Since the Department of Justice began targeting medical marijuana businesses last fall, the East Bay city has been one of the hardest hit. In April, federal agents raided the iconic Oaksterdam University, forcing its owner, Richard Lee, to separate himself from the company he founded.
This month, U.S. Attorney Melinda Haag, the face of the Bay Area's anti-marijuana movement, threatened to seize Harborside and its sister dispensary in San Jose.
"You can close down Oaksterdam, you can close down Harborside, and lots of things will happen," said retired Orange County Superior Court Judge James P. Gray at the rally. "None of them will be good. People will still be getting marijuana, but it will be in illegal manners.
"Harborside has met the regulations," Gray, the Libertarian Party candidate for vice president, continued. "They are law-abiding people."
California became the first state to legalize marijuana for medicinal purposes when voters passed Proposition 215 in 1996. The industry has since flourished into a major moneymaker for the state, generating more than $100 million in tax revenue each year.
That began to change in October, after federal authorities announced they would target medical marijuana operations throughout California, claiming the businesses have ballooned into "numerous drug trafficking enterprises" and citing their proximity to parks and schools.

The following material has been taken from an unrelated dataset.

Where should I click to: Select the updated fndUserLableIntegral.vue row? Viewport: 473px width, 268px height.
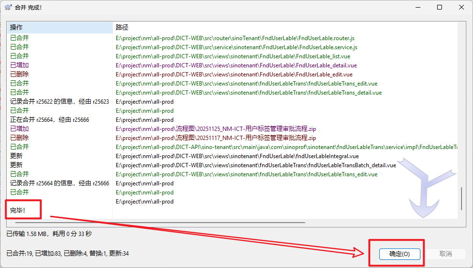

In the past 10 months, hundreds of dispensaries have been forced to close, and thousands of jobs have been lost.
The Obama administration's actions contradict the president's messages on the campaign trail, where he assured voters he would not use federal resources to go after medical marijuana in states that had legalized it.
Parents at Monday's demonstration said that they weren't concerned with dispensaries' locations near parks and schools, and that they wished federal officials would focus their attention elsewhere.
"As a mother, I demand our Justice Department focus on child predators, gun violence, and human traffickers," Dale Sky Jones, executive chancellor of Oaksterdam University, said in a statement. "The action by the U.S. attorneys is tragic for the victims and families of violent crime that do not have the full attention of law enforcement; tragic for schools and emergency services that depend on millions in tax dollars from medical cannabis."
Oakland has been plagued by unprecedented gun violence in recent weeks.
Other protesters were quick to point to the medical benefits of cannabis.
Evelyn Hoch has been caring for her best friend, a victim of stomach cancer, for 23 years. For two decades, her pain medication "turned her into a zombie," Hoch explained. Then she tried medical marijuana, and was able to cut down on other narcotics by 50 percent.
"She's not a well person," Hoch said. "But she's so much better. She has a little bit of a life again."
Hoch's friend isn't alone -- Monday's demonstration was joined by many activists suffering from terminal illnesses who claim medical marijuana is their best antidote.
"Don't take away our medicine," Oakland resident Randy Von Gogh, whose girlfriend uses cannabis to alleviate pain from a paralysis that left her wheelchair-bound, said. "Obama's gotta go back to what he's said before. This is all just politics."